Artem Chebotko and Shiyong Lu

Upvotes: 0

Answers (4)

Scavokovich

Reputation: 91

#!/usr/bin/perl -w

use strict;
read DATA, my $string, -s DATA;
my @matches = ( $string =~ /<\s+li\s*(?:.*?)>(.+?),\s+<\s+b>/g );
print "$_\n\n" foreach (@matches);

__DATA__
< li value="2">Artem Chebotko and Shiyong Lu, < b>"Nested Optional Join for Efficient Evaluation of SPARQL Nested Optional Graph Patterns"< /b>. < i>Progressive Concepts for Semantic Web Evolution: Applications and Developments< /i>, Miltiadis Lytras and Amit Sheth (Eds.), Information Science Publishing, ISBN 160566992X, 2010.< br/>< br/>< /li> < li>Artem Chebotko, Shiyong Lu, Farshad Fotouhi, and Anthony Aristar, < b>"Ontology-Based Annotation of Multimedia Language Data for the Semantic Web"< /b>. < i>Semantic Web-Based Information Systems: State-of-the-Art Applications< /i>, Amit Sheth and Miltiadis Lytras (Eds.), IGI Global, ISBN 1599044269, 2006.< br/>< br/>< /li>

If you're willing to solve this specific problem, then what your regex should be looking for is either:

a) < li value="2">AUTHORS, < b>
b) < li>AUTHORS, < b>

For a) one possible regex is:

< \s+ li \s+ value="2"> (.+), \s+ <\s+b>

For b) one possible regex is:

< \s+ li> (.+), \s+ <\s+b>

Combining these two regexs yeilds:

<\s+li\s*(?:.*?)>(.+?),\s+<\s+b>

Not elegant & etc. but maybe it'll help you.

Upvotes: 0

Dave Sherohman

Reputation: 46235

That's a rather... unusual... way to use split. It's normally used when you have data containing several data items separated by delimiters to split the data on those delimiters and retrieve the individual items. Which isn't what you're trying to do here, so split is probably not the ~~droid~~ command you're looking for.

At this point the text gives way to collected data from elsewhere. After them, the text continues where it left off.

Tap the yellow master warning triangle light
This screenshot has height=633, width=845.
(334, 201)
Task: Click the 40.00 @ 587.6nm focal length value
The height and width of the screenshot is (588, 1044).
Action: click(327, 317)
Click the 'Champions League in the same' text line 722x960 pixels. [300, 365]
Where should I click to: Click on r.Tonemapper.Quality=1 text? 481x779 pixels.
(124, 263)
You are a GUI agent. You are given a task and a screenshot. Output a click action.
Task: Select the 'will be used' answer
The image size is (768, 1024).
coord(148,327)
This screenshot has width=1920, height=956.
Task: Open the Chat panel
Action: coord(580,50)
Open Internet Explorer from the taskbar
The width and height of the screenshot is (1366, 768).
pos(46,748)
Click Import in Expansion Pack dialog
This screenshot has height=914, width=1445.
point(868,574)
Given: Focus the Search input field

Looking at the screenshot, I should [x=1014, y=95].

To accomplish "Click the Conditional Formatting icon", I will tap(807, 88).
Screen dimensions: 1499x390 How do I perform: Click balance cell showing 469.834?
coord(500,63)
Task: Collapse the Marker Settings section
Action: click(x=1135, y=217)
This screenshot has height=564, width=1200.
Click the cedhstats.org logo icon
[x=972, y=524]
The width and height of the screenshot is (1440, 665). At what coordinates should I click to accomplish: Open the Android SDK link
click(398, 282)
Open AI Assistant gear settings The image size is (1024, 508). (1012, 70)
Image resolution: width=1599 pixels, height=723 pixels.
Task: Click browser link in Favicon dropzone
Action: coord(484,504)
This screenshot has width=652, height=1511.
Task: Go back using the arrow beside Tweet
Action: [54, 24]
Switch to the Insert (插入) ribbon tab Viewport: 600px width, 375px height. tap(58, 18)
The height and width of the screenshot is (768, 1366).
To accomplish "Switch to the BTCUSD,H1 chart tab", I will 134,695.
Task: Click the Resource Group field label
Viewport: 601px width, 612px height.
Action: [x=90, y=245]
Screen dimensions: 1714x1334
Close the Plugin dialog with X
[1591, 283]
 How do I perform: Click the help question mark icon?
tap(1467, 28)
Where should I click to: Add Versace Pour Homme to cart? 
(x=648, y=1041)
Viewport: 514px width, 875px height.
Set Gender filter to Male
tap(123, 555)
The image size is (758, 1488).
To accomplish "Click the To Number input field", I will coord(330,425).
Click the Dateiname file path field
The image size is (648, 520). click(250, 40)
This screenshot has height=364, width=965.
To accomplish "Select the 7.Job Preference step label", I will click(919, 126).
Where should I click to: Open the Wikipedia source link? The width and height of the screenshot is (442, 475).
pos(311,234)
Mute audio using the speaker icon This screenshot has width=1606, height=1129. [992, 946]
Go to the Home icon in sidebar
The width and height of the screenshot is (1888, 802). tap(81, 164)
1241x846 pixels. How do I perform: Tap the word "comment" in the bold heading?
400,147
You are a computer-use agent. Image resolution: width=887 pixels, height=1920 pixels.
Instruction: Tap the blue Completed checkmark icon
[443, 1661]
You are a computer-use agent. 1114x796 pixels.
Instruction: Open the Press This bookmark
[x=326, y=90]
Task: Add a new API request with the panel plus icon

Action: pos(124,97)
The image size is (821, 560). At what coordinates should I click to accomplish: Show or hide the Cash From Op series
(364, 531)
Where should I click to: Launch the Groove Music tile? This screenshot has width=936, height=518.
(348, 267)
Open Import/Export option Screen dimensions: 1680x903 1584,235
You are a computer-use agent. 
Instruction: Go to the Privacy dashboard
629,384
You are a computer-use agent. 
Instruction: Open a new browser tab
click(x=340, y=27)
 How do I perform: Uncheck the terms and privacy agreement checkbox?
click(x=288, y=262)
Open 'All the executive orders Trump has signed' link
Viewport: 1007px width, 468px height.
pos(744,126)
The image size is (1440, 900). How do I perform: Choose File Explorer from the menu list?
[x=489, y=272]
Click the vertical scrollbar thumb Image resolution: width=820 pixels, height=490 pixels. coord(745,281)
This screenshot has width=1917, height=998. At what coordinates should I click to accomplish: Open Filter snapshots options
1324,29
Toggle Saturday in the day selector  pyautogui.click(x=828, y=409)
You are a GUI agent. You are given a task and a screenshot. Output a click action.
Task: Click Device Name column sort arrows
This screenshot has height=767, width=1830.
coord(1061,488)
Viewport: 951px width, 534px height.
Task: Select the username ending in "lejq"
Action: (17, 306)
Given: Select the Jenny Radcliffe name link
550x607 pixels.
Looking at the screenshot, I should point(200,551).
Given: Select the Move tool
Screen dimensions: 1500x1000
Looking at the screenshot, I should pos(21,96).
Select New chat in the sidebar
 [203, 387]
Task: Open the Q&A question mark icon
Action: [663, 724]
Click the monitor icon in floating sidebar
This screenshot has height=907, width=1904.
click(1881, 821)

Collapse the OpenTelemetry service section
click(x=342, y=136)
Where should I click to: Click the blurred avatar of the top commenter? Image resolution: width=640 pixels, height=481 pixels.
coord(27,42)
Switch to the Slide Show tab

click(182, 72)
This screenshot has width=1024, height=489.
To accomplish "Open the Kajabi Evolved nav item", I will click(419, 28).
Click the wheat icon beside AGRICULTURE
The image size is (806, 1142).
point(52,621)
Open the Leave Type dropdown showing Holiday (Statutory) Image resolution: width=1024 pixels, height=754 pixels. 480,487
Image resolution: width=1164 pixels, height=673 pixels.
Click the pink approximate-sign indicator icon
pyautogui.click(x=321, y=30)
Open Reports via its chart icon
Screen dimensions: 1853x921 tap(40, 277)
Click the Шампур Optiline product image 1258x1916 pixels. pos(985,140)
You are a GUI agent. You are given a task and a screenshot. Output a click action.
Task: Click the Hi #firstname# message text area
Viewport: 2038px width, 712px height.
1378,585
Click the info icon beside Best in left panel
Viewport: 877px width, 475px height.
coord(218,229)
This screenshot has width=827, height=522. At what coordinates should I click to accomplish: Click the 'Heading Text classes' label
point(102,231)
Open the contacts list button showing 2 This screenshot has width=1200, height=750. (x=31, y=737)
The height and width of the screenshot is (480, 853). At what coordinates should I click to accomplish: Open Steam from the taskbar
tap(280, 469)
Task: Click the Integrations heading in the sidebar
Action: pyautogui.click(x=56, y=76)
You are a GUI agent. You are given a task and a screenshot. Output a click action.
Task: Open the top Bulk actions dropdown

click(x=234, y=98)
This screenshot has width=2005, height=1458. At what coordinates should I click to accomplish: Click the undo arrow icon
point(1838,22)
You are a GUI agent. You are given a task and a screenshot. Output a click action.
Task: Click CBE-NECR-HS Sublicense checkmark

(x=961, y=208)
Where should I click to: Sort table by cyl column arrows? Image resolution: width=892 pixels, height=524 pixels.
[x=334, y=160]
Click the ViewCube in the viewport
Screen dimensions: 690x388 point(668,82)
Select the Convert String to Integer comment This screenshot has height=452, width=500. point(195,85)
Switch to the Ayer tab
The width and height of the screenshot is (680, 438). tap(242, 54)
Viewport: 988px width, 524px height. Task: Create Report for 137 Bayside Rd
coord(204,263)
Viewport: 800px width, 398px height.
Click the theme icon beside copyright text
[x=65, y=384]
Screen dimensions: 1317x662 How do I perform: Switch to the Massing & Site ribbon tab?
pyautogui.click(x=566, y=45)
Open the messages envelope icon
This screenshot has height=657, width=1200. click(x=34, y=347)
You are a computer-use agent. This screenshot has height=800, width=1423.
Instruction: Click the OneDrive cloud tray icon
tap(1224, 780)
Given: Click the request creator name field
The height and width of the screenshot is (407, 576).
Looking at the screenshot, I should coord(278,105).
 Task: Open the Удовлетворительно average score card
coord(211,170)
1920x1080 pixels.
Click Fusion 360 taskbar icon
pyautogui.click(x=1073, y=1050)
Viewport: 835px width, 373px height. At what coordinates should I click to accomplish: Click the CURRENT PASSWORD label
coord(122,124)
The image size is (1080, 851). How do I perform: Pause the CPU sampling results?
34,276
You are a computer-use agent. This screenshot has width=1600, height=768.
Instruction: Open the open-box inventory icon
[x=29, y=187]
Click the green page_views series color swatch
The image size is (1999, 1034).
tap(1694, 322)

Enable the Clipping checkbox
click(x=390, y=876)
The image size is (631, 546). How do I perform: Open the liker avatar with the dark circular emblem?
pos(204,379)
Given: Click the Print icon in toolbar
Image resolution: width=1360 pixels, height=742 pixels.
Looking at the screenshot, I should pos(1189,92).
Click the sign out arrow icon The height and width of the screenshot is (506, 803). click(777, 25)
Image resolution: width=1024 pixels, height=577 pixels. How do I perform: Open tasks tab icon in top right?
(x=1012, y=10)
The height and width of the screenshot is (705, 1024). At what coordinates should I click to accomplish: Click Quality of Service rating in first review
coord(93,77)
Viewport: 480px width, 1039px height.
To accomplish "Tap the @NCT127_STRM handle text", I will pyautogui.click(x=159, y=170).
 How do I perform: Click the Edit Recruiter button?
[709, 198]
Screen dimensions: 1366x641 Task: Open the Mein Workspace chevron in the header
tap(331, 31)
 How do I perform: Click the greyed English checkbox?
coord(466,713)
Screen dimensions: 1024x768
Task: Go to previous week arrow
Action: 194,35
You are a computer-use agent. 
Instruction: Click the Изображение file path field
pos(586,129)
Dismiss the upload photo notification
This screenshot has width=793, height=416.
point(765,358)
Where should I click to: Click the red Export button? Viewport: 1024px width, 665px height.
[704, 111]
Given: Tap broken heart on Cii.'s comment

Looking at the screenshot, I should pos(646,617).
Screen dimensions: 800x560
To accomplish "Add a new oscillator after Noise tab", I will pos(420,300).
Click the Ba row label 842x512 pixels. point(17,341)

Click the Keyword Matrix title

As already mentioned, a proper HTML parser would really be The Right Way to do this, but you specifically want to use a regex for educational purposes, so I'll give you one. Just be aware that parsing HTML with regexes is fraught with danger and there are almost certainly edge cases where this will fail.

So, that said:

#!/usr/bin/env perl    

use strict;
use warnings;
use 5.010;

my $text = q[< li value="2">Artem Chebotko and Shiyong Lu, < b>"Nested Optional Join for Efficient Evaluation of SPARQL Nested Optional Graph Patterns"< /b>. < i>Progressive Concepts for Semantic Web Evolution: Applications and Developments< /i>, Miltiadis Lytras and Amit Sheth (Eds.), Information Science Publishing, ISBN 160566992X, 2010.< br/>< br/>< /li> < li>Artem Chebotko, Shiyong Lu, Farshad Fotouhi, and Anthony Aristar, < b>"Ontology-Based Annotation of Multimedia Language Data for the Semantic Web"< /b>. < i>Semantic Web-Based Information Systems: State-of-the-Art Applications< /i>, Amit Sheth and Miltiadis Lytras (Eds.), IGI Global, ISBN 1599044269, 2006.< br/>< br/>< /li>];

my @list_items = $text =~ m[<\s*li(?:\s+[^>]*)?>(.*?)<\s*/li\s*>]g;

my @authors;
for (@list_items) {
  /([^<]+), </;
  push @authors, $1;
}

say for @authors;

Output:

Artem Chebotko and Shiyong Lu
Artem Chebotko, Shiyong Lu, Farshad Fotouhi, and Anthony Aristar

Upvotes: 1

rra

Reputation: 3887

The problem is hard to solve in general without some certainty about the structure of the data, but based on your example, I'll make the assumption that the authors are always the first non-tag content of your data and are terminated by a comma (which is a pretty common format).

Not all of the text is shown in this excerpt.